Electoral performance

Boston Borough Council elections, 2007

The party's slogan for the 2007 local elections was "Getting Boston Moving". Boston had no opposition group as all the Conservative, Labour, Liberal Democrat and independent councillors were represented in a joint administration, meaning that public discontent over traffic congestion was directed at all the existing councillors. The Boston Bypass Independents won the election in a landslide victory with 25 seats, the first party to take overall control since the borough was formed in 1972. All the Labour and Liberal Democrat councillors lost their seats, with only five Conservatives and two Independents elected.

2008 by-elections
One councillor stood down in June 2008 when he was convicted of drink driving.
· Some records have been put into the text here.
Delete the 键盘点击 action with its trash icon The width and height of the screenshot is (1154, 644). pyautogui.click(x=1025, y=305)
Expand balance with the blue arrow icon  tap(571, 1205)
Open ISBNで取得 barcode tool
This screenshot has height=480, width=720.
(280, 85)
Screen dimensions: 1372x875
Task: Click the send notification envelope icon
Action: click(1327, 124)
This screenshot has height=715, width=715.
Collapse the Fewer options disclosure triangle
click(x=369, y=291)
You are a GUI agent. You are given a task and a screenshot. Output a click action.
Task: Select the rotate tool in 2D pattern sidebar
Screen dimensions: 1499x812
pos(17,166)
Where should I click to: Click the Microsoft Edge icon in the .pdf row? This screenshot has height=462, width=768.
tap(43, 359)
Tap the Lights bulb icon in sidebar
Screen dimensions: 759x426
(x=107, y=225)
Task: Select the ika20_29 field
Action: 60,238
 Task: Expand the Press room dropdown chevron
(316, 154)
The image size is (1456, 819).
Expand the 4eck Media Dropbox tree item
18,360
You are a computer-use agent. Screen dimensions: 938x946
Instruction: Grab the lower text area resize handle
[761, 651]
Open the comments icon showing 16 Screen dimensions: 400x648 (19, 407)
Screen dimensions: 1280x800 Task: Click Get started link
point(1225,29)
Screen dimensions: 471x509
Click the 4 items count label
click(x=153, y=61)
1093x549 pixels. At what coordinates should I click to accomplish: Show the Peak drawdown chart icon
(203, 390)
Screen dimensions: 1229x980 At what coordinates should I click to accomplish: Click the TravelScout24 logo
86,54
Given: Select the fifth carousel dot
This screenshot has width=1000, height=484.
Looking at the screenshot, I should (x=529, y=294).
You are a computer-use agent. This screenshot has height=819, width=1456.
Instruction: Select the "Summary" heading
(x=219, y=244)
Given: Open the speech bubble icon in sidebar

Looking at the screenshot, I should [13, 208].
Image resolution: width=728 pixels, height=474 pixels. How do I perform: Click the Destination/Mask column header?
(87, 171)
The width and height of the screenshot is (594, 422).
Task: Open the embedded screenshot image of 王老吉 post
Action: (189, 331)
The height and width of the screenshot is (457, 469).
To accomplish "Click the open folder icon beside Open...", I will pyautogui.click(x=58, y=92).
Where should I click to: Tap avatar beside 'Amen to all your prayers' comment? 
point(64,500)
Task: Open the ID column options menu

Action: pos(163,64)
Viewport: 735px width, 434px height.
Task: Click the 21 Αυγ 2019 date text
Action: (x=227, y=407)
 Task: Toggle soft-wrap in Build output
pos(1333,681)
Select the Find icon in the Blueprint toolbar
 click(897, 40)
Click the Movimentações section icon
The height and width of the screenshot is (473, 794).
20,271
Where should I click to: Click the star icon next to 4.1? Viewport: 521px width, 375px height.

The party lost the subsequent by-election in Coastal ward on 25 July 2008 to the Conservative candidate.

Another by-election in Fenside ward on 13 November 2008 saw the party lose another seat to the British National Party, on a 22% turnout.

2009 County Council election

In the Lincolnshire County Council election on 4 June 2009, party leader Richard Austin lost his Boston South seat to the Conservative candidates, but Ray Newell took the Boston West seat from Labour.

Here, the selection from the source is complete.